And if we look in this region, here’s the carbonyl region, we see that there are two peaks, which isn’t surprising, because there are two carbonyls. There’s one at 1819, which is very strong, and another one at 1750, which is considerably weaker.
Now two carbonyls, two IR frequencies, two IR peaks. That seems to make sense. Except that it’s symmetrical. Wouldn’t you expect them to be the same?
Student: There’s an asymmetrical frequency.
Professor J. Michael McBride: Pardon me?
Student: There’s an asymmetrical frequency.
Professor J. Michael McBride: OK. So they couple. They could either both be stretching at the same time, or one can be stretching while the other’s shrinking. And if they’re close enough together, separated only by one oxygen, they can interact mechanically one another, and one of those is easier than the other. So there are two normal modes, both involve both of the C=O bonds. Right? And we can understand how it would be. Because if they’re in phase, both stretching at the same time, then the light will interact very strongly with it. Because both of them were being stretched by the same direction of the electric field of the light. And it turns out that that’s difficult to do. It’s difficult to stretch them both at the same time. It’s better to have one stretch when the other shrinks, in terms of energy.
So this one is hard to do. That means it’s at high frequency. But it’s quite intense, because they’re both going the same direction.
The other normal mode would have one going up while the other’s going down. Now, if they were strictly parallel, there would be no net interaction with the light for that. But if they’re twisted a little bit, or splayed out a little bit, then there will be some interaction with light. They won’t exactly cancel one another. And that’s what happens here. So you have a strong peak where they’re both stretching at the same time, and a weaker peak where one is stretching and the other is shrinking.
Now, if you compare that with this cyclic imide, which is another acid derivative where nitrogen is attached to the acyl group, and now we look at the peaks here, and you see a strong peak at low frequency and a weak peak at high frequency. So it’s exactly the opposite. Can you see why it would be the opposite?

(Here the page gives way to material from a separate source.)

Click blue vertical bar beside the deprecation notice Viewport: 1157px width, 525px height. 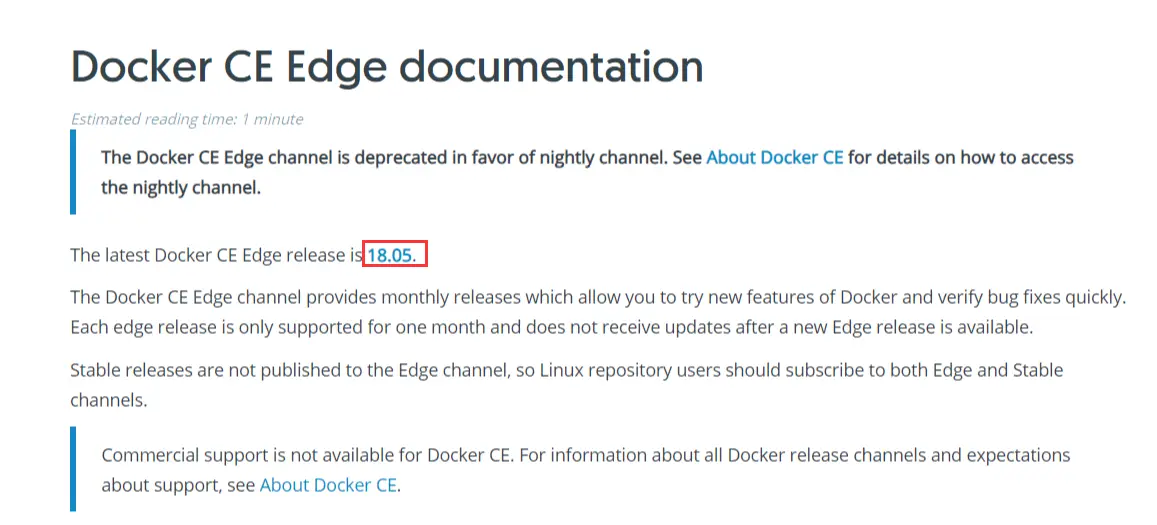(x=73, y=172)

Because now, when they both stretch at the same time… when one stretches and the other shrinks, the oxygens are moving in the same direction. So they’re both being pushed the way light wants them to go. So that one, which is now the easy one to do, where you stretch one and shrink the other, is now very strong. It interacts strongly with light. But the one where they’re in-phase, here, is now very weak. They nearly cancel one another.
That’s just an interesting additional example of IR coupling. But it helps you see how you use the IR to interpret stuff about structure, as to whether two carbonyls are parallel or antiparallel most of the time.
Chapter 4. Interconversion of Acid Derivatives, Saponification [00:18:18]
OK, now, the interconversion, the chemistry of the acid derivatives. So the idea is that some nucleophile comes in and forms the bond, and then the other one leaves. So that’s a substitution. But of course, it involves a tetrahedral intermediate. It’s not like SN2. You actually have an association to give it a stable intermediate, followed by dissociation. So it’s not a pentavalent transition state. It’s a tetrahedral, tetravalent carbon intermediate.
Now, which group will leave from that intermediate, X or Y? Well, there’s a hierarchy of these things. The easiest thing to leave is chloride, then carboxylic acid, then an alcohol anion, then a nitrogen anion. And you can see why this would be. Why so? Because that’s the order of stability of the anions, right? As exemplified in the pKa.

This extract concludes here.